=== DIRECTION 1 ===
Reproduce the records word for word, from the first line through the line containing "Beschreibung [tab] (231, 537)".

::: PAGE EXTRACT :::

The handler logic is fairly simple, but the one noteworthy component of these functions is the use of Boto3. This is the Python library for interfacing with AWS resources-- just as the AWS SDK is the library for JavaScript. Boto3 makes it very easy to make calls to DynamoDB and its very well documented.
As it shows in the code, the Lambda environment variables that we added can be accessed through the os
library.
os.environ[<VAR_NAME>]
Postman proved to be significantly more efficient for interacting with the API’s. To make sure that the Lambda’s are operating properly and in sync with DynamoDB, the API’s need to be invoked a few times and verified within the console that the items are persisting. Postman makes it very fast to craft up REST requests with well-constructed parameters that the Lambda will act on. Learn how to utilize it here.
AWS Kinesis is a service meant for ingesting data records in real time. Kinesis has producers and consumers-- the services that write records to the stream, and those that read those records out of the stream. In this case, DynamoDB is writing events to a data stream while Lambda is being invoked once the buffer reaches a certain size. The event records are available to the Lambda as the event
variable in the handler.
DynamoDB will ask to specify what kind of record should be written to the stream when any edits happen. It is called the StreamViewType
and there are 4 types.
-
KEYS_ONLY
: Key of the updated item is written to the stream -
NEW_IMAGE
: The entire item, as it appears now, is written to the stream -
OLD_IMAGE
: The entire item, before the edits were made, is added to the stream -
NEW_AND_OLD_IMAGES
: Both new and old versions of the item are added the stream
Use cdk deploy
to provision the resources-- this may take a few minutes. At the end of the deployment, the CDK should output two URL’s. One is to add items to the database and the other is to retrieve individual items from the DynamoDB based on a partition key. The GET
URL is mainly to verify that items are being added to the database-- this can also be confirmed by navigating to the AWS console and observing the table contents.
Open Postman in the browser with a free account. Enter the URL for put_lambda
in the URL box and change the request type to POST
. There are two necessary fields to include on the request parameters:
-
itemKey
: This is the partition key for the table; requests will not be successful without a string argument for this field. -
name
: This is a field that is referenced by multiple Lambda handlers, so it is important to make sure all DynamoDB objects have it.
Send the request and verify that the response does not report any errors.
In the DynamoDB console, check to see if any items have been successfully written to the database. The items that have been successfully written will be added to the Kinesis Stream, thus, invoking the Lambda. To check that the Lambda is being invoked properly, navigate to the Lambda console and click on the Monitor tab. Select View CloudWatch Logs and look at the most recent log group. There should be a printout of the event
, just as the stream_handler
logic does. Now we can see exactly what information is written to the stream.
Use cdk destroy
to delete all of the stack’s resources.

::: DATASET CONTENT :::

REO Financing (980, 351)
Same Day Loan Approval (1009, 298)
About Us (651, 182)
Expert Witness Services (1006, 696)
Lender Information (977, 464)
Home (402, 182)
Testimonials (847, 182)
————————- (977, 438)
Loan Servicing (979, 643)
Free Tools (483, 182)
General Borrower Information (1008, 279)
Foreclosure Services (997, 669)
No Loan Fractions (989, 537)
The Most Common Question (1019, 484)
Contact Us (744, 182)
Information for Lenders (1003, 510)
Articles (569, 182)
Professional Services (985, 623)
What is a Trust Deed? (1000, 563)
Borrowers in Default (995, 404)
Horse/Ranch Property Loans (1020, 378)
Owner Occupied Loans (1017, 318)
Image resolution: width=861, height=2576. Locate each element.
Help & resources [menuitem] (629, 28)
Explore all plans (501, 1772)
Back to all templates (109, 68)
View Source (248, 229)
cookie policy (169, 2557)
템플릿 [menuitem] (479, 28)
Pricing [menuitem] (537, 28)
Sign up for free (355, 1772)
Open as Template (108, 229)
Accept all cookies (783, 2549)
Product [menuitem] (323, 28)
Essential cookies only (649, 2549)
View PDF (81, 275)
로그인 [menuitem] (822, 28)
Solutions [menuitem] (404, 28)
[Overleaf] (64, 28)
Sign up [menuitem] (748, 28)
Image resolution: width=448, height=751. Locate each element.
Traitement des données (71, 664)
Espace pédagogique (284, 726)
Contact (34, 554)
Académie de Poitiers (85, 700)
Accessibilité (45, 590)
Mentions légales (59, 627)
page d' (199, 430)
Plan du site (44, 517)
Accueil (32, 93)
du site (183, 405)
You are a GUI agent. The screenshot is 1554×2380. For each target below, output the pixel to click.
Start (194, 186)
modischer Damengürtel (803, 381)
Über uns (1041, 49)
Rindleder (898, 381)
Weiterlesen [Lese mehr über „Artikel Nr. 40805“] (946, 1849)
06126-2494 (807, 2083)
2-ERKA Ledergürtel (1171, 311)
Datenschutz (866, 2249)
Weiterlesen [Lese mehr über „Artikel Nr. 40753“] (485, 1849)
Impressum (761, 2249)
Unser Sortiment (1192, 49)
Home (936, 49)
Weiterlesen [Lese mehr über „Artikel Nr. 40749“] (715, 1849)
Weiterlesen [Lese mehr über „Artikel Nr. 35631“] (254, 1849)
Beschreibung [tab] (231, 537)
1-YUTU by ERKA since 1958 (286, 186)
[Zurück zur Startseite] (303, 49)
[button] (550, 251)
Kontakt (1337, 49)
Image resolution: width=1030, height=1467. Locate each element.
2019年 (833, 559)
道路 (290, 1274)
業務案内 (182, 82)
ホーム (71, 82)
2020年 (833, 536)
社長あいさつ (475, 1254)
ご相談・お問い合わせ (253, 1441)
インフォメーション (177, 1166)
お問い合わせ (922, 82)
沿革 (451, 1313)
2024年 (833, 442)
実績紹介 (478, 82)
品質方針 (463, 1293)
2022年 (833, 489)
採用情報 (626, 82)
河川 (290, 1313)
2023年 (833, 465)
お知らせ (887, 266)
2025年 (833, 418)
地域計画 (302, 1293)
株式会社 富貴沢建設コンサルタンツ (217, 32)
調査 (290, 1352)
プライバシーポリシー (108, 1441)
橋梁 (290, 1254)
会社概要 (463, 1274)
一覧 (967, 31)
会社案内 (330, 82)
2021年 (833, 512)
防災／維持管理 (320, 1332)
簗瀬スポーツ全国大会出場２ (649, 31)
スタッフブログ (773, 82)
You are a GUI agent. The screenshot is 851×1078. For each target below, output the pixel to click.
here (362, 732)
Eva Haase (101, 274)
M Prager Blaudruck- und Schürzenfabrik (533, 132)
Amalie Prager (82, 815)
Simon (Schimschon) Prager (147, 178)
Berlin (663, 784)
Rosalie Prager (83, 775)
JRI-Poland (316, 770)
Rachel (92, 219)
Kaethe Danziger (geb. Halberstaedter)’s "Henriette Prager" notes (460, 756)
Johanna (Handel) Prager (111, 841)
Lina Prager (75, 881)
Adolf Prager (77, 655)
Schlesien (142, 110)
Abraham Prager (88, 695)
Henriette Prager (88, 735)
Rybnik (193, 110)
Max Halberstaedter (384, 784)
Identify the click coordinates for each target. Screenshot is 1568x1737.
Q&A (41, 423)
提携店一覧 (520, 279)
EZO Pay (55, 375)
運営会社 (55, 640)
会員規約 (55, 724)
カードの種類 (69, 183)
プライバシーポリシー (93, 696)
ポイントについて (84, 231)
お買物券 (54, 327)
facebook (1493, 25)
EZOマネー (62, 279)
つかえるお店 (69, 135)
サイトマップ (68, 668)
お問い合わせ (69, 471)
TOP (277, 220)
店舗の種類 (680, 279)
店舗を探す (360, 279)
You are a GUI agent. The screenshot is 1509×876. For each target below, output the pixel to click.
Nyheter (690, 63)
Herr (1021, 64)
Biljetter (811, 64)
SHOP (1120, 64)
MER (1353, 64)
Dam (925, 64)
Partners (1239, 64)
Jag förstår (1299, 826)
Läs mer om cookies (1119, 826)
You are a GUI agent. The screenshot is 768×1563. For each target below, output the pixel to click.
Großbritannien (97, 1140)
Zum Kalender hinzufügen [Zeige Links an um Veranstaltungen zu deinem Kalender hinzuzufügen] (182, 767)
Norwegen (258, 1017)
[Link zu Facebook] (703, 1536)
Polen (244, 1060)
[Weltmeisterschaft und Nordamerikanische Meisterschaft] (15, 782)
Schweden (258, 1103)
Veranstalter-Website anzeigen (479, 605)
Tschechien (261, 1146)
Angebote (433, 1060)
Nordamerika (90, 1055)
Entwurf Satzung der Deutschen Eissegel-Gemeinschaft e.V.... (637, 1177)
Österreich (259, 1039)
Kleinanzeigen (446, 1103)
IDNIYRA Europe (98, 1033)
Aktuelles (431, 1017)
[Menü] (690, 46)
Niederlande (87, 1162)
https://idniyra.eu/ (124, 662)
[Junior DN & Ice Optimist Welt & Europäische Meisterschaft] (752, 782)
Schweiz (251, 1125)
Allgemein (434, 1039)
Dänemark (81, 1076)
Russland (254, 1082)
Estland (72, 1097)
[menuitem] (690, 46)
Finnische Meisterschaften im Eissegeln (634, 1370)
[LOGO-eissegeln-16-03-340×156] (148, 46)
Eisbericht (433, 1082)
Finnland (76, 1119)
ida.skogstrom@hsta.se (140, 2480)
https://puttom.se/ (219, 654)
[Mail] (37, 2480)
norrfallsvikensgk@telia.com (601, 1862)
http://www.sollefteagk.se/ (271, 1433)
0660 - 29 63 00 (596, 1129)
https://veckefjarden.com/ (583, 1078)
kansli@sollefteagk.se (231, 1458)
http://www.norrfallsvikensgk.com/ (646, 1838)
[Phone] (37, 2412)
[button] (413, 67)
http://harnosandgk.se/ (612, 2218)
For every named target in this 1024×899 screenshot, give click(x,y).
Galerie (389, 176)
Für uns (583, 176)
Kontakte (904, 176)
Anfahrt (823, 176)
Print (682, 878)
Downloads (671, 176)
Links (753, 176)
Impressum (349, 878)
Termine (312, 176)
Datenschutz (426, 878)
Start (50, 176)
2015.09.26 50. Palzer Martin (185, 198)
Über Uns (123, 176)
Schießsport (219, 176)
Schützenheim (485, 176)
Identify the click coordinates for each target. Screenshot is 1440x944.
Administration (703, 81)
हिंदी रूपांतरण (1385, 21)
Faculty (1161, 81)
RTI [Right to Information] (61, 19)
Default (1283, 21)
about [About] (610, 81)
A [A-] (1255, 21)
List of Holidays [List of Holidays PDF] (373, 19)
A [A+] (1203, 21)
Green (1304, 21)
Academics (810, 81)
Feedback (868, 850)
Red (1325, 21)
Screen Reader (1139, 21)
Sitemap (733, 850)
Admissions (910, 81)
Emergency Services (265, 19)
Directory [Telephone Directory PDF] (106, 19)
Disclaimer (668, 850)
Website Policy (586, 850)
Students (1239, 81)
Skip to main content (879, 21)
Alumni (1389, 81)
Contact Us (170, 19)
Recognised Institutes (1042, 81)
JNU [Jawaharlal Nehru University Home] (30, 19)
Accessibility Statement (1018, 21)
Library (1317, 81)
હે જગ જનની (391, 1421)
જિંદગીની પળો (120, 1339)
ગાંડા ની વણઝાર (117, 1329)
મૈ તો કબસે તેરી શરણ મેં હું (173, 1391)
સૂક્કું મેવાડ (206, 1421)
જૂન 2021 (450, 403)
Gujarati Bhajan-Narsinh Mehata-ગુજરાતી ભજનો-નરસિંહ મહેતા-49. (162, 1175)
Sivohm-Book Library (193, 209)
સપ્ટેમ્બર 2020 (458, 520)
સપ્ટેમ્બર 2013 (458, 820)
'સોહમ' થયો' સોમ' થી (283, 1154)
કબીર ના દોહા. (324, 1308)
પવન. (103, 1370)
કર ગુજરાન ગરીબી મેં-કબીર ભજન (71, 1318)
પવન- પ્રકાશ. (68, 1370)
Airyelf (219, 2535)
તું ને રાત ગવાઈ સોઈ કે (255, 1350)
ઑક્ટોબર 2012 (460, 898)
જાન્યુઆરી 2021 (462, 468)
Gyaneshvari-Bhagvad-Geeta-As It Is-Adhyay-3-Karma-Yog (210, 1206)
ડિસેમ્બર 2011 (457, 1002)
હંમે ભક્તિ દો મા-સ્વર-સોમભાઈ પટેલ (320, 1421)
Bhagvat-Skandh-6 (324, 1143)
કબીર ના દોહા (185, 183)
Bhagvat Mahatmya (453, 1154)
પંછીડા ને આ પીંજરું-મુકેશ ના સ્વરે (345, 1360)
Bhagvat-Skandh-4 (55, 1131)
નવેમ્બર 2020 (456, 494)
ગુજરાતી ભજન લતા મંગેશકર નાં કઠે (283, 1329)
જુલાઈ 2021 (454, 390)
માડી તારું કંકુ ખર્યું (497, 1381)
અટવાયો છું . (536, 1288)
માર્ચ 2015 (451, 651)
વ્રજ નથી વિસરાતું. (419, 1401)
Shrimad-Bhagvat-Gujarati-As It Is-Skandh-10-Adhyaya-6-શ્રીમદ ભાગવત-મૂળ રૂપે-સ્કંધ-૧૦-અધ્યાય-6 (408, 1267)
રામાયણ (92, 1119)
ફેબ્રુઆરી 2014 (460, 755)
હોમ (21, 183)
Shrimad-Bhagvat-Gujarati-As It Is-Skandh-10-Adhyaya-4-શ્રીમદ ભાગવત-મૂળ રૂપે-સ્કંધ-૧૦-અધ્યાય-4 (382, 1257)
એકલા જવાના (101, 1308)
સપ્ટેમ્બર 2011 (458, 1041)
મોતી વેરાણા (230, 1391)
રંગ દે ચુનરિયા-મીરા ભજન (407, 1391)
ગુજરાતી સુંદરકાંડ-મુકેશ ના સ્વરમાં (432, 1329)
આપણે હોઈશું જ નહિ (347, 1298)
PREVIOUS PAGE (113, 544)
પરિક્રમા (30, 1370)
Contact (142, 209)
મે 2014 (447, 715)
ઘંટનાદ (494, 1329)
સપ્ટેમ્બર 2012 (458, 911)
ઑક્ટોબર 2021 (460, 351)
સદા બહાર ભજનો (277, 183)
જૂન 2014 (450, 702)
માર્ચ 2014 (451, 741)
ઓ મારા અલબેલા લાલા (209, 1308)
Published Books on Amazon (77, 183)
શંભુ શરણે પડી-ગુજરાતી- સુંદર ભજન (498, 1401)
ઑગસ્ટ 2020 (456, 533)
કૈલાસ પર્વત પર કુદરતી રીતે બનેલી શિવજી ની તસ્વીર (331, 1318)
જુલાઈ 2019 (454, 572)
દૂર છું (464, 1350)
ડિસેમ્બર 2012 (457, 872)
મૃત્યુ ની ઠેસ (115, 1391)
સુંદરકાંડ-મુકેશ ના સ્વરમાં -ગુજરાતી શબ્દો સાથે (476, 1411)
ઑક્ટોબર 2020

:::

=== DIRECTION 2 ===
In the DynamoDB and Lambda walkthrough, rewrite the passage from "DynamoDB will ask" to "are 4 types.", swapping "edits" for "changes".

=== ANSWER 1 ===
REO Financing (980, 351)
Same Day Loan Approval (1009, 298)
About Us (651, 182)
Expert Witness Services (1006, 696)
Lender Information (977, 464)
Home (402, 182)
Testimonials (847, 182)
————————- (977, 438)
Loan Servicing (979, 643)
Free Tools (483, 182)
General Borrower Information (1008, 279)
Foreclosure Services (997, 669)
No Loan Fractions (989, 537)
The Most Common Question (1019, 484)
Contact Us (744, 182)
Information for Lenders (1003, 510)
Articles (569, 182)
Professional Services (985, 623)
What is a Trust Deed? (1000, 563)
Borrowers in Default (995, 404)
Horse/Ranch Property Loans (1020, 378)
Owner Occupied Loans (1017, 318)
Image resolution: width=861, height=2576. Locate each element.
Help & resources [menuitem] (629, 28)
Explore all plans (501, 1772)
Back to all templates (109, 68)
View Source (248, 229)
cookie policy (169, 2557)
템플릿 [menuitem] (479, 28)
Pricing [menuitem] (537, 28)
Sign up for free (355, 1772)
Open as Template (108, 229)
Accept all cookies (783, 2549)
Product [menuitem] (323, 28)
Essential cookies only (649, 2549)
View PDF (81, 275)
로그인 [menuitem] (822, 28)
Solutions [menuitem] (404, 28)
[Overleaf] (64, 28)
Sign up [menuitem] (748, 28)
Image resolution: width=448, height=751. Locate each element.
Traitement des données (71, 664)
Espace pédagogique (284, 726)
Contact (34, 554)
Académie de Poitiers (85, 700)
Accessibilité (45, 590)
Mentions légales (59, 627)
page d' (199, 430)
Plan du site (44, 517)
Accueil (32, 93)
du site (183, 405)
You are a GUI agent. The screenshot is 1554×2380. For each target below, output the pixel to click.
Start (194, 186)
modischer Damengürtel (803, 381)
Über uns (1041, 49)
Rindleder (898, 381)
Weiterlesen [Lese mehr über „Artikel Nr. 40805“] (946, 1849)
06126-2494 (807, 2083)
2-ERKA Ledergürtel (1171, 311)
Datenschutz (866, 2249)
Weiterlesen [Lese mehr über „Artikel Nr. 40753“] (485, 1849)
Impressum (761, 2249)
Unser Sortiment (1192, 49)
Home (936, 49)
Weiterlesen [Lese mehr über „Artikel Nr. 40749“] (715, 1849)
Weiterlesen [Lese mehr über „Artikel Nr. 35631“] (254, 1849)
Beschreibung [tab] (231, 537)

=== ANSWER 2 ===
DynamoDB will ask to specify what kind of record should be written to the stream when any changes happen. It is called the StreamViewType
and there are 4 types.